At Newsbrane internally we use Git to manage our repository, Python for much of our Web code, and Django as our framework. I just had an interesting time diagnosing a problem which I thought I would share.

Git is a well-known revision control system. I'm not going to go into it much save to say that it lets you edit the history of your changes to the code, as long as you haven't shared those changes with anyone. Normally when you're working with Git you make a bunch of changes and then when you want to share them, you merge your changes with anything that's changed the last time you synced up. Doing this in Git requires making a 'merge commit'.

At Newsbrane, we prefer not to make merge commits when they're not really needed -- we pretend that most small changes to the code happen linearly, one change after the other. This reduces clutter in the log and makes it easier to examine the history. But in order to do this, when you sync up with the repository, you have to perform a 'rebase' -- edit the history so that your changes seem to have been applied after the other guy's changes instead of in parallel. So while most people don't have much use for editing the history, we make the rebasing process a common part of our development cycle. The way rebasing works is that it generates the diff of the actual changes you made and 'replays' them atop the other guy's changes, one by one.
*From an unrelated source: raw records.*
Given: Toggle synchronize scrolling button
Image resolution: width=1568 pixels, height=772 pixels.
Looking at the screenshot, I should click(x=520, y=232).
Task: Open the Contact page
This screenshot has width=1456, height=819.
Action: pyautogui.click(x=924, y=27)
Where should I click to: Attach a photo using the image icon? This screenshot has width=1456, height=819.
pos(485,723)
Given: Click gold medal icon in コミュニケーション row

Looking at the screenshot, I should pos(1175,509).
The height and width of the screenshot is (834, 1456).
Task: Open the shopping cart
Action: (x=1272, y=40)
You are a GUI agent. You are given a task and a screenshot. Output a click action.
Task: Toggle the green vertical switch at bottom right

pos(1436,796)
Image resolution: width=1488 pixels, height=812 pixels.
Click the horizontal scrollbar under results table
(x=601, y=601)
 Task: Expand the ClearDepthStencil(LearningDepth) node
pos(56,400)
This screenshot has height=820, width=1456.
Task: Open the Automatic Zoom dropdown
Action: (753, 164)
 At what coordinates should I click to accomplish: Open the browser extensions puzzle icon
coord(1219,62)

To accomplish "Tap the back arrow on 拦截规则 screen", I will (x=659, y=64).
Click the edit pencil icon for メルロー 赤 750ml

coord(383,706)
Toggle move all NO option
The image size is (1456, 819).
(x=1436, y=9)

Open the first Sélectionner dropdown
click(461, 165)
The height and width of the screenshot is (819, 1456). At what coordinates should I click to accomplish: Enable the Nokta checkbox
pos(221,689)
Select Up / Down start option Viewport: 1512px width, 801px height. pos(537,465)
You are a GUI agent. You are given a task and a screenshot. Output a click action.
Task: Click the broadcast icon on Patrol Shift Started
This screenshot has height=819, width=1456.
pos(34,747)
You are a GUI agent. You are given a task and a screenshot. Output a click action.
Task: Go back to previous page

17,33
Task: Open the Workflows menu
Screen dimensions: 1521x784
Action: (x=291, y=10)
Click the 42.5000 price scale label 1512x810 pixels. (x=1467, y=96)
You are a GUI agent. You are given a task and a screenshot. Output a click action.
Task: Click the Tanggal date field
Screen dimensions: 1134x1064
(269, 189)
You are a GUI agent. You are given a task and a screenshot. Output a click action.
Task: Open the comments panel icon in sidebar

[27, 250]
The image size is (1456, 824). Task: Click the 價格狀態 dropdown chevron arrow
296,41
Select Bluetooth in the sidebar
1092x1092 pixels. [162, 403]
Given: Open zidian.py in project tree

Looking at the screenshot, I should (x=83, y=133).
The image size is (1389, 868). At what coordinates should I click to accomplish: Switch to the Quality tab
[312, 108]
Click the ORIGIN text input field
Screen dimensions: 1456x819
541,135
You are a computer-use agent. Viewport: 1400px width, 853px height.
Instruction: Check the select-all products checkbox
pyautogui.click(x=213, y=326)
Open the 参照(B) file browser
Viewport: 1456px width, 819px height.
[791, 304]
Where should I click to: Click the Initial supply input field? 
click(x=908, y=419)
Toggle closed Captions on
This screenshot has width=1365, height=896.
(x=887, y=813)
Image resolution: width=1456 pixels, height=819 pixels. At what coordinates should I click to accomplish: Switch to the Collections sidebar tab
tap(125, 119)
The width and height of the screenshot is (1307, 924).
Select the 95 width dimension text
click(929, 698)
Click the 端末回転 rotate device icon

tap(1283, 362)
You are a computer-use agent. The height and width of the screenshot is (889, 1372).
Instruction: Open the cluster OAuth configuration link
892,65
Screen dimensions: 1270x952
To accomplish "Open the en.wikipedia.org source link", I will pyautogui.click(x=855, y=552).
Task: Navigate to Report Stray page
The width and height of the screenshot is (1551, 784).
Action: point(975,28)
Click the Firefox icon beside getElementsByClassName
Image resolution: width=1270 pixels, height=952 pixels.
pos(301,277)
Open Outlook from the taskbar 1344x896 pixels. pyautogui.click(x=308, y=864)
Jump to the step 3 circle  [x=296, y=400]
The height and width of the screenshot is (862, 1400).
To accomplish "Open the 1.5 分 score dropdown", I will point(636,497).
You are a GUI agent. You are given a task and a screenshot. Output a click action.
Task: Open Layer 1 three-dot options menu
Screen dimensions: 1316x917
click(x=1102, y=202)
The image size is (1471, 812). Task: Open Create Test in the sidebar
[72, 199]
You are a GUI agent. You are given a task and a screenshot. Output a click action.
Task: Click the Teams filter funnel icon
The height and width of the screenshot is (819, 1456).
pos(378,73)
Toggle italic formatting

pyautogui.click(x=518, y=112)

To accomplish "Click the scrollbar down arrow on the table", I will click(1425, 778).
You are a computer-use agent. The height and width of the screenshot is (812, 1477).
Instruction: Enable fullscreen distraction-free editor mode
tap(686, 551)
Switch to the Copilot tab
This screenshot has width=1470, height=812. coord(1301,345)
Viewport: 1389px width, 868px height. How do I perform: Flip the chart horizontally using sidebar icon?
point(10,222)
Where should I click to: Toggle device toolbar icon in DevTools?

Anyway, I had just tested and committed a local change and intended to share it with the company's repository. I downloaded the code, noticed that there had been a remote change, so I rebased against it. Since this rebasing process is a bit fragile, the best practice is to test your code before pushing to ensure that the rebase didn't screw anything up. I tested the code, and it was broken. Oops! The rebase screwed up? I started looking at the backtrace. I stared it it for about 5 minutes and I just couldn't believe that that line of code could fail. Not in the way that it did. So I went looking elsewhere.

Maybe my testing failed. Django, the Python web framework we use, has a development server which lets me test my changes locally without having to publish them. The development server has a nice feature where it reloads the code when you change the source, so you don't have to explicitly restart it. Thus I generally leave it running all the time. In this case, it was running when I tried to test the code, and so I had an idea: "oh, the rebase confused it somehow, I'll restart it".

Well, restarting the dev server didn't fix the problem. Okay, so what's wrong? Based on the error, it seemed like this one file wasn't properly updated after the rebase. But I checked the source and the file was fine. Some weird operator precedence error? I looked at the backtrace again. Impossible. Check 'git status' -- if anything is different in my source code from the committed version, it'll let me know. But nothing is different. Pull my hair out, walk away from the computer.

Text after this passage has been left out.